Yine bu ittifaktan başka bir beklenti ise, Türkiye’de ses getirecek ortak eylemler yapması ve bu işsizlik, pahalılık cehenneminde üst üste eylemler yaparak, politikanın zeminini işçi sınıfı siyasetine çekmesi idi. Oysa, bu kaygıyı güden ve yaz boyunca basın açıklamaları, bildiri dağıtımları ve iktidar teşhirleri yapan ittifak, SGB değildi (kim olduğunu sitemiz takipçileri hemen tahmin edecektir). Neden böyle? Gerek partiler arası uyumsuzluk, gerek grupların içindeki sorunlar, gerek pazarlıkların sürmesi dolayısıyla bu ittifakın eylem yapmaya güdülenmesi kolay olmayacak.
İttifaka yönelik bir başka eleştiri de, hiç kuşkusuz 2014’teki ayrılmalara dayanarak “neden birleştiniz” sorusu ile birlikte gelmekte.
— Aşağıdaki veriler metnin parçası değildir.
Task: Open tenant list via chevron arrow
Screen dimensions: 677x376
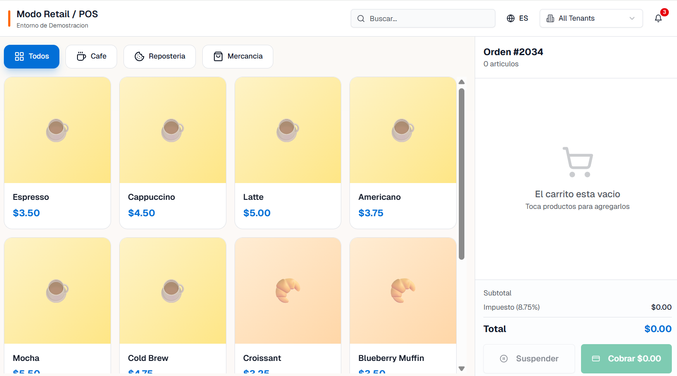Action: [632, 19]
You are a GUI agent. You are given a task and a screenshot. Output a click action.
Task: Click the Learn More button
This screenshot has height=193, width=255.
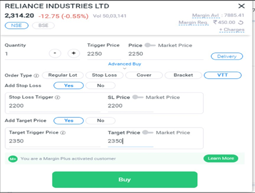[221, 158]
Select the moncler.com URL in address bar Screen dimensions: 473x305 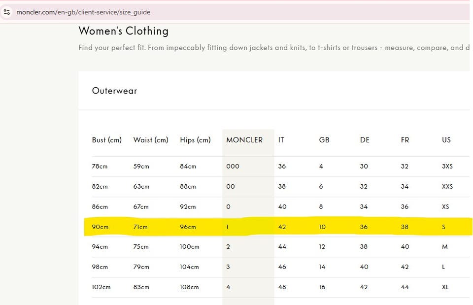[x=83, y=12]
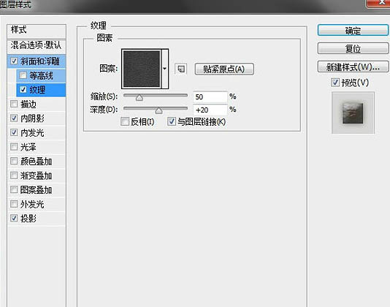This screenshot has width=390, height=307.
Task: Open the 投影 drop shadow settings
Action: [x=37, y=219]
Sadece (o zamanki adı ile) Gelenek çevresi değil, (o zamanki adı ile) ÖDP’nin başını çektiği BHH’de de anlaşmazlık baş göstermiş ve Taksim-Gezi isyanı istismar edilerek kurulan birlik, kısa sürede dağılmıştı. Bu ittifaktan umut edenlerin bu soruyu sorması da meşru gözükmekle beraber, bizce başta bahsettiğimiz pazarlıklardan başka sebep taşımamaktadır.
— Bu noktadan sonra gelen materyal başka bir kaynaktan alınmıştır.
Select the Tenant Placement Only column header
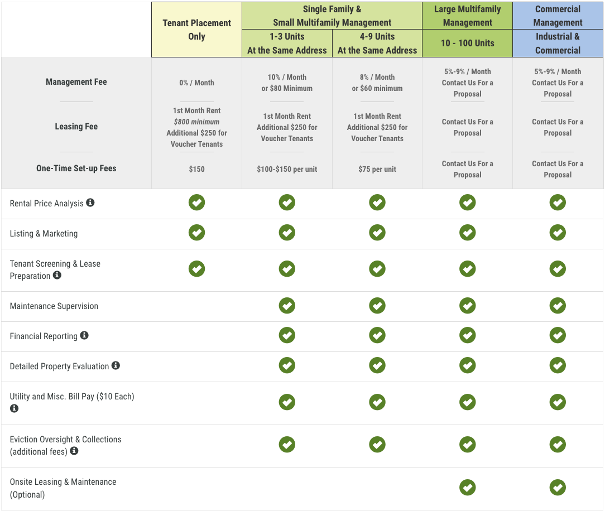605x511 pixels. (196, 30)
Son olarak, ittifaktan bir başka beklenti ise sosyalist cumhurbaşkanı adayı… Bu noktada belirsizliğin sebebi, yine Sol Parti ve Bizim Gazete çevresinin, CHP ve HDP ile olan beklentilerinden kaynaklı… AKP Suç Örgütüne karşı çıkacak adayın kazanma ihtimaline etki edebilecek bir güçlü aday çıkarmak, EÖİ’ye olacağı kadar SGB’ye de tepkileri arttıracaktır. Bizim Gazete çevresi, 2021 yılında bunu “Cumhurbaşkanlığı seçimlerinde iktidarın ve Erdoğan’ın ekmeğine yağ sürmeme” formülü ile açıklamıştı. Bir de işin maddi boyutu var. Cumhurbaşkanı adayı olmak için ödenecek harçlar çok yüksek ve bu pahalılık cehenneminde Parababaları devletine bu parayı hibe etmek de olumsuz karşılanabilir.
Belirttiğimiz gibi, beklentileri çok, bununla birlikte beklentileri karşılaması pek mümkün gözükmeyen bu ittifak, yeni parçalanmalara yol açarsa şaşırmamak gerek. Bu satırları okuyup, bize kızacak arkadaşlar da bunu pratikte göreceklerdir.
Not:
- Bizim Gazete: TKP adını hukuk yolu ile gaspeden siyasi çevrenin yeni yayını. Bundan sonra sitemizde bu isimle anılacaklardır (tabii başka bir yayın ile parçalanmazlarsa).